If lv stores a long value, and the machine is 32 bits, the following code:

iv = int(lv & 0xffffffff)

results an iv of type long, instead of the machine's int.

How can I get the (signed) int value in this case?

+4  A: 

You're working in a high-level scripting language; by nature, the native data types of the system you're running on aren't visible. You can't cast to a native signed int with code like this.

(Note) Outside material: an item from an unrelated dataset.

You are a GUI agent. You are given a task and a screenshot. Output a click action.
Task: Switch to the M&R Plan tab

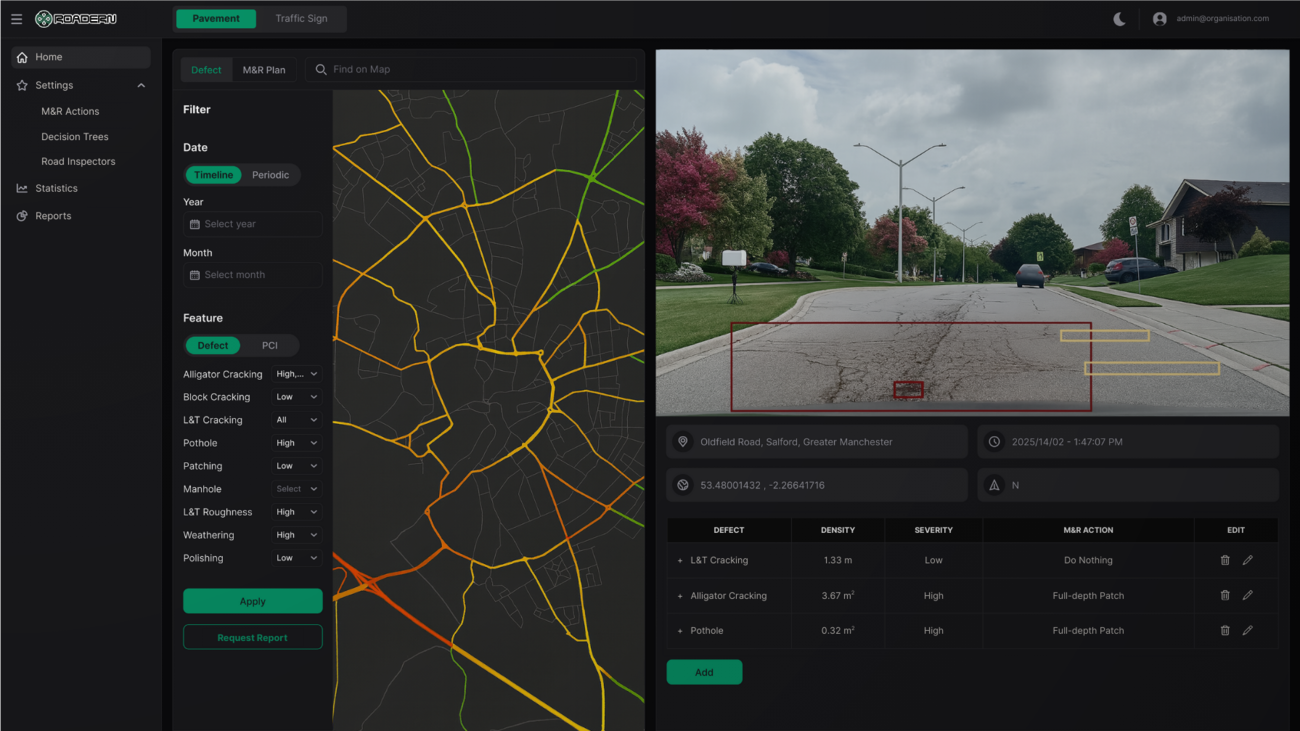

If you know that you want the value converted to a 32-bit signed integer--regardless of the platform--you can just do the conversion with the simple math:

iv = 0xDEADBEEF
if(iv & 0x80000000)
    iv = -0x100000000 + iv
Glenn Maynard
That is not accurate: all the calculations that fit into the machine's word are done in that level. For example, ~1 == -2. So I'm looking for a way to force the result into type int (which is not what int() does, apparently).
~1 == -2 in Python on *all* systems. If that's not the case on the native system, then a Python implementation must emulate it. (See http://docs.python.org/reference/datamodel.html#the-standard-type-hierarchy.) The only time the native word size can leak into Python is when the size of int is greater than 32-bits, which means you make the transtion from int to long later.
Glenn Maynard
You can't force Python to convert a long to an int when the value doesn't fit in an int; you can't write Python code as if you're in C. If you want to convert the unsigned 32-bit int value 0xFFFFFFFF to the signed two's-complement 32-bit integer represented by the same bit string, then I've given you the code. Otherwise, I'm not sure what you're trying to do.
Glenn Maynard
This is ugly and is probably not terribly efficient (though it's probably more efficient than the `struct` way)...
SamB
SamB: For the question (as I interpreted it--the OP never did the courtesy of responding), it's as clean and straightforward as this sort of conversion gets. It's much cleaner and more obvious than struct. Of course, it should still be tucked away in a function and documented.
Glenn Maynard
+1  A: 

You may use struct library to convert values like that. It's ugly, but works:

from struct import pack, unpack
signed = unpack('l', pack('L', lv & 0xffffffff))[0]
Tupteq
This works on 32-bit machines and fails on 64-bit
nailxx
This can be made portable if you use one of the order/size/alignment chars. For example, use `'=l'` and `'=L'` as the format strings.